La création de l’immaculée information

C’est toujours la même chose. On déshumanise. On désacralise la vie. On divise le monde en deux. On pointe du doigt. On recouvre nos portes d’une épaisse trainée de sang. Le sang que d’autres coulent pour nous nous protège de tout examen de conscience. C’est à celui qui versera l’hémoglobine de la façon la plus spectaculaire. C’est à celui qui postera le plus vite sur Youtube les fruits de la violence.

 
L’objectif suprême du journaliste est de rechercher et de publier la vérité. Les conflits qui viennent incendier le monde nous rappellent que cette vérité est plurielle. On l’accommode à nos désidératas. On l’arrange pour que lors du JT, l’Occidental ne s’étouffe pas de surprise en avalant son gigot du soir. On la maquille pour que d’une façon ou d’une autre elle finisse par épouser notre vision du monde. On l’habille avec des couleurs vives, facilement discernables les unes des autres. Tout doit être clair : d’un côté le méchant, de l’autre la victime aux penchants héroïques.
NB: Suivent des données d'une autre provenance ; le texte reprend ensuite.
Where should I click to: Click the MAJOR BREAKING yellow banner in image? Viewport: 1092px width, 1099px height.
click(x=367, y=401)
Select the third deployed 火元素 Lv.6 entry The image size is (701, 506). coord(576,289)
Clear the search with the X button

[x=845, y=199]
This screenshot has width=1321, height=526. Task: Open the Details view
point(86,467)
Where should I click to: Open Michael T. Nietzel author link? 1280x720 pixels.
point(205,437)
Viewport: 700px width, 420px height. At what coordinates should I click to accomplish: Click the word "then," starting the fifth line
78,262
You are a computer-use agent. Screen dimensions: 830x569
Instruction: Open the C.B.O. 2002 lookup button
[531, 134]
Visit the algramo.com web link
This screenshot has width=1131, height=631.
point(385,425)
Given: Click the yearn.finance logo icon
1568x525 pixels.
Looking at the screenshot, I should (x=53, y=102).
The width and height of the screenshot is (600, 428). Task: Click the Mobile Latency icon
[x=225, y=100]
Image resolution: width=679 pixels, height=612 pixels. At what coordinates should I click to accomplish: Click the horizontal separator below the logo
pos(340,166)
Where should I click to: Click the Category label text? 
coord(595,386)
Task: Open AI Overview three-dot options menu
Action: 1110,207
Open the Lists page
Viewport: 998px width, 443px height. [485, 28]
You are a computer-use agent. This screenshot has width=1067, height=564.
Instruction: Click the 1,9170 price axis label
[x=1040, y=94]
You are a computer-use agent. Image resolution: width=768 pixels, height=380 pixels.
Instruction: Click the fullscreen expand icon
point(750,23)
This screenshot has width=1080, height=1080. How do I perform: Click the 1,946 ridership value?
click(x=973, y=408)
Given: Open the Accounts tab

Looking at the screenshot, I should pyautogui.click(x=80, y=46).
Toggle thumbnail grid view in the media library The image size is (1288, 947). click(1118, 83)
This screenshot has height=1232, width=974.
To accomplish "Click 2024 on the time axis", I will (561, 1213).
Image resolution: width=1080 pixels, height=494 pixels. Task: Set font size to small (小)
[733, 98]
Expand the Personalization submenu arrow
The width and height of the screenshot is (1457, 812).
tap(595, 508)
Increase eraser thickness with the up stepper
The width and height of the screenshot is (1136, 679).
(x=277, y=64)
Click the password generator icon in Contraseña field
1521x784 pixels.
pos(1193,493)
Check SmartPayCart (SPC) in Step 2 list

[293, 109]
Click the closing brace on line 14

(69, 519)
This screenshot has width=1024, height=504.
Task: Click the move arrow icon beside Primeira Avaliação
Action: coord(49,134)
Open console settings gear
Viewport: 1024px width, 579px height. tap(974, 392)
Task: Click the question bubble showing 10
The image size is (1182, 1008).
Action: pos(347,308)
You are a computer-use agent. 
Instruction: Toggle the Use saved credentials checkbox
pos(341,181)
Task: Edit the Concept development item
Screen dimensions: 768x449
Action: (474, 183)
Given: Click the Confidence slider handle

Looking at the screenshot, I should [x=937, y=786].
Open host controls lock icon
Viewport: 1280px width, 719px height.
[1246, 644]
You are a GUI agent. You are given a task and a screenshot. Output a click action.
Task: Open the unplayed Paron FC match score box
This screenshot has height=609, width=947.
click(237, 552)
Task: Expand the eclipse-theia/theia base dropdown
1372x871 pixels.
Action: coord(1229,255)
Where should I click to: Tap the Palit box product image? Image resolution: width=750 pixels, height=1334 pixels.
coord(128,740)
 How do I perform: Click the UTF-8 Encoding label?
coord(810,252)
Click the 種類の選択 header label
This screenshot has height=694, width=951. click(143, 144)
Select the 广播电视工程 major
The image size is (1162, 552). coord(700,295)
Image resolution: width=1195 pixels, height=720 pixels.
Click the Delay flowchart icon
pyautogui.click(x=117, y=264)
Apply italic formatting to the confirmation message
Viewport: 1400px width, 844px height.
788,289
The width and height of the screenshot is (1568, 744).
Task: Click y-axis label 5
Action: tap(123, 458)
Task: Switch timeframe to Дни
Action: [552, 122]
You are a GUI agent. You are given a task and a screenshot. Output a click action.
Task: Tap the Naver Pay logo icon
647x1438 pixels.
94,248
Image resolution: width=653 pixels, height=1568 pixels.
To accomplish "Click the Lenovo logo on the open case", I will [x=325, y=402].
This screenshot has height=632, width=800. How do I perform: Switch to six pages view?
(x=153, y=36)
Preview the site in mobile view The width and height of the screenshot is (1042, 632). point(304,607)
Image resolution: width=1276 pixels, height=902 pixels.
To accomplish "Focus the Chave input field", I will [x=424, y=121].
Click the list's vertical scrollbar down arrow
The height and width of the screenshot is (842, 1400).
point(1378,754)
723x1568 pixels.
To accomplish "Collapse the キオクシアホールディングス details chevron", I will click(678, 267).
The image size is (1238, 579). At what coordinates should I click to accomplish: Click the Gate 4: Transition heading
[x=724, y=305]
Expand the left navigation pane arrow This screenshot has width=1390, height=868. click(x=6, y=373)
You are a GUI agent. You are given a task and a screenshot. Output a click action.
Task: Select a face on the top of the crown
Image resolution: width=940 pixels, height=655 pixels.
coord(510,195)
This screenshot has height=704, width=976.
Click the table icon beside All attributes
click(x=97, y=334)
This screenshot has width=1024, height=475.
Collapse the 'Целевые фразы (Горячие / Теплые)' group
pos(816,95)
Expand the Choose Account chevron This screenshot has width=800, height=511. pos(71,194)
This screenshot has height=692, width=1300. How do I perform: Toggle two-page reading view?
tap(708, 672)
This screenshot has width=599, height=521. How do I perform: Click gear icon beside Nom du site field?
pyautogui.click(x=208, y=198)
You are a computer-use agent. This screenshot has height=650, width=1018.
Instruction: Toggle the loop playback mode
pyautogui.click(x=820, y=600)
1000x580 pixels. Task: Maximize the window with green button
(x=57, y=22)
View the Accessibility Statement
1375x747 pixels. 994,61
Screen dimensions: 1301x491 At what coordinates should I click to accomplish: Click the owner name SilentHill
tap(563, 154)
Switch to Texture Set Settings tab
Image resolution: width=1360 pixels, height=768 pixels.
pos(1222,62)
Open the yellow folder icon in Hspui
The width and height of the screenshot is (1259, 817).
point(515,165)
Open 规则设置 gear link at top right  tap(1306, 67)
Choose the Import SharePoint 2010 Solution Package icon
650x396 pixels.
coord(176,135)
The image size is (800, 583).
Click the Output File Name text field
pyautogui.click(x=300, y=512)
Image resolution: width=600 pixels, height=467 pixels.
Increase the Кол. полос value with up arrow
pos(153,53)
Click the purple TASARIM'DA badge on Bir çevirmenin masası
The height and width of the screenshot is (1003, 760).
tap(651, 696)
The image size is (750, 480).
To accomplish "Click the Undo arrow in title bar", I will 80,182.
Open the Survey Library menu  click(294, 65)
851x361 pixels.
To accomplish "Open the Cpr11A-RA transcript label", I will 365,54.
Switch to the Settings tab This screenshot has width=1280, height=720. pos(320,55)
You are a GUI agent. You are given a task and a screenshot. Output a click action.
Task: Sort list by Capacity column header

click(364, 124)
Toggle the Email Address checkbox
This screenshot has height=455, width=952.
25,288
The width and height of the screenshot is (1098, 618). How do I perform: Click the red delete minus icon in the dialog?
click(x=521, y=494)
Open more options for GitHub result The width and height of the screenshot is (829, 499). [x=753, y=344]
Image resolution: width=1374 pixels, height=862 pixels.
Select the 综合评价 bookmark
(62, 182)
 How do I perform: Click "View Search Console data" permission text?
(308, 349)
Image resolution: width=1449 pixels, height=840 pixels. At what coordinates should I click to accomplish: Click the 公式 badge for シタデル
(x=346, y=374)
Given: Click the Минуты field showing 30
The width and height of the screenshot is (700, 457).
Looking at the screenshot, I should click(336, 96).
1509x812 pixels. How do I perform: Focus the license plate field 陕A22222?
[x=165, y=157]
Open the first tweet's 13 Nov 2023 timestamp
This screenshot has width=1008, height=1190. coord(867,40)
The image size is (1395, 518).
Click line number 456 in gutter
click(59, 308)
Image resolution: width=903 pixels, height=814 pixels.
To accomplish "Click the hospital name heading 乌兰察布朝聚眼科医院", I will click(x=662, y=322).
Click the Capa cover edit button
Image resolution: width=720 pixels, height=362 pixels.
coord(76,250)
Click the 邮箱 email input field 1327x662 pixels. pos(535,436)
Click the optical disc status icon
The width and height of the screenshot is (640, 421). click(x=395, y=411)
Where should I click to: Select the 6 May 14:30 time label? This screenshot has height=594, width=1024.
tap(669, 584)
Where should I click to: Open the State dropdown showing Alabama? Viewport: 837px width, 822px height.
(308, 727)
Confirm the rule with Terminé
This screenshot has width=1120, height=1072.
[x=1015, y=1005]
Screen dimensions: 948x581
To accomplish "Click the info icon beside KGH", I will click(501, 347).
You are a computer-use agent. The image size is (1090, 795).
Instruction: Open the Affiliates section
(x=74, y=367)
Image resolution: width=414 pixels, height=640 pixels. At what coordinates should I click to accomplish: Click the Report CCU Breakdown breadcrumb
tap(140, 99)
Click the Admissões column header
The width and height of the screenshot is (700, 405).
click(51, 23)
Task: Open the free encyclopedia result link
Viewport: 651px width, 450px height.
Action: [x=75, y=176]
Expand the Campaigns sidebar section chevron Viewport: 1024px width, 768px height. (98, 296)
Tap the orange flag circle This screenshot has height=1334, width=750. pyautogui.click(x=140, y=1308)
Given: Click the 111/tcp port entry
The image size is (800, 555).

D’un côté l’ignoble sorcière, de l’autre Blanche-Neige et les 7 crétins affalés devant leur poste de télévision.

 
L’exemple syrien abonde dans ce sens : rien n’est fait pour dévoiler la complexité des choses. On réduit l’histoire à une lutte immaculée pour la liberté. Face à cela, des bourreaux qui travaillent les mains dans les tripes. Jamais on ne remet en question les informations qui nous parviennent. Jamais on ne se souvient que la propagande est une arme encore plus destructrice que les balles.

 
La création de l’information de guerre suit toujours le même cheminement. Pour faciliter la perception des combats, les médias prennent toujours parti pour l’un ou l’autre belligérant. Il est ensuite intronisé en parangon de liberté, de démocratie et de justice. Après avoir été adoubé par CNN et la BBC, son opposant est réduit à l’état d’animal. On lui colle sur le dos tous les crimes possibles et imaginables. L’ennemi est alors traîné dans la boue. Il devient tueur d’enfants, incendiaire d’hôpitaux, violeur de religieuses, affameur de populations. Même un ongle incarné devient la preuve de son immonde barbarie.

 
Les dictateurs de la trempe de Mouammar Kadhafi, Bachar El Assad et Saddam Hussein ne sont évidemment pas des disciples de l’abbé Pierre. Certes, ils ont du sang sur les mains. Les fondations de leurs palais ont assurément été creusées sur les tombes de leurs opposants. Ils méritent probablement de se faire piquer les fesses par les fourches du diable. Mais ceux qui veulent les remplacer sont-ils forcément mieux ? Sont-ils aussi innocents qu’ils ne tentent de nous le faire croire ? Rien n’est moins sûr.

 
Aujourd’hui, l’information de guerre est gérée à l’image d’un fast-food. Pour assouvir l’appétit gargantuesque d’une population en mal d’images, nous avons créé un nouveau modèle. Vite, toujours plus vite ! Peu importe les conséquences ! Peu importe si après s’être gavé le téléspectateur se larve dans un amas d’idioties simplificatrices ! Peu importe si pour le satisfaire les abattoirs de vérité doivent tourner à plein régime ! Ce qui compte c’est la quantité d’informations qu’on peut digérer. Et quantité ne rime jamais avec qualité.